Berlin schämte sich. Berlin entschuldigte sich. Die BZ titelte zerknirscht: Slicha, Israel! Anlaß des öffentlichen Schamschubs war ein Kontrabassist der Deutschen Oper Berlin, der seine Getränkerechnung in einem Hotel in Tel Aviv in betrunkenem Zustand mit Adolf Hitler unterzeichnet hatte (siehe taz vom 2.6.). Die BZ ernannte den mittlerweile fristlos gekündigten Musiker erwartungsgemäß zum „Hexenmeister auf dem Kontrabaß“ und präsentierte seine Visitenkarte mit der Aufschrift „Unerhörte Tiefen“ – Indiz genug, daß es in den unteren Regionen des Bassisten- Unbewußten schon lange gewaltig gärt und schwärt. Bedenklich, daß der Mann lediglich zwei Bier auf der Rechnung hatte (Carlsberger) – mit dem Erscheinen Adolf Hitlers also schon unterhalb der 0,8-Promille- Grenze jederzeit gerechnet werden muß. Schlimmer noch, daß sich damit die Frage aufdrängt, wie es in anderen unbescholtenen deutschen Seelen aussieht. Sollte man ihnen sicherheitshalber jeglichen Alkoholkonsum im Ausland untersagen?
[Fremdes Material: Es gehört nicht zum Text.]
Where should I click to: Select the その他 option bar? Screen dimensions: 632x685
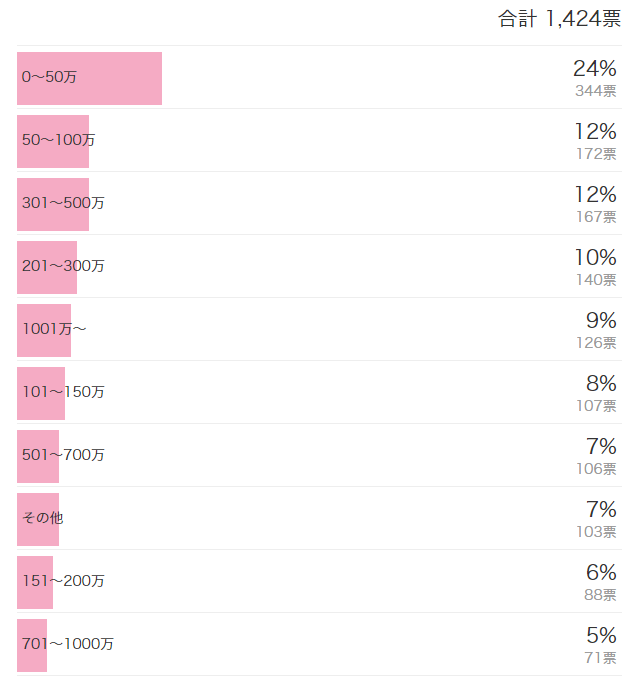38,519
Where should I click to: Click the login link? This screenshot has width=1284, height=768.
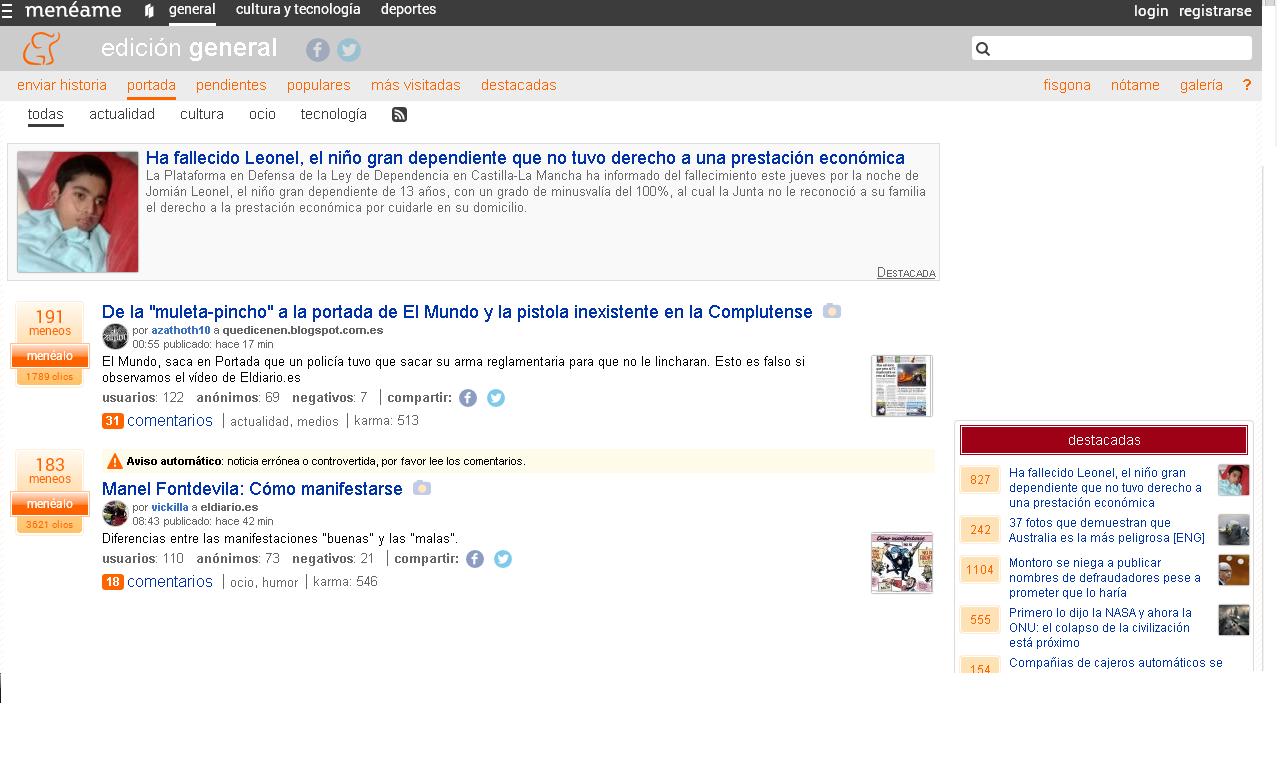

Das Gastspiel der Deutschen Oper in Israel erhielt in der Folge vernichtende Kritiken. Haarez schrieb: „Diese Oper – ob aus Berlin oder nicht – hat nicht viel zu bieten.“ Der Kritiker der Zeitung Yedioth Ahronoth ging sogar so weit, eine positive Besprechung von Verdis „Maskenball“ nachträglich zu revidieren – womit bewiesen wäre, daß Kritik mehr ist als nur privates Geschmacksurteil.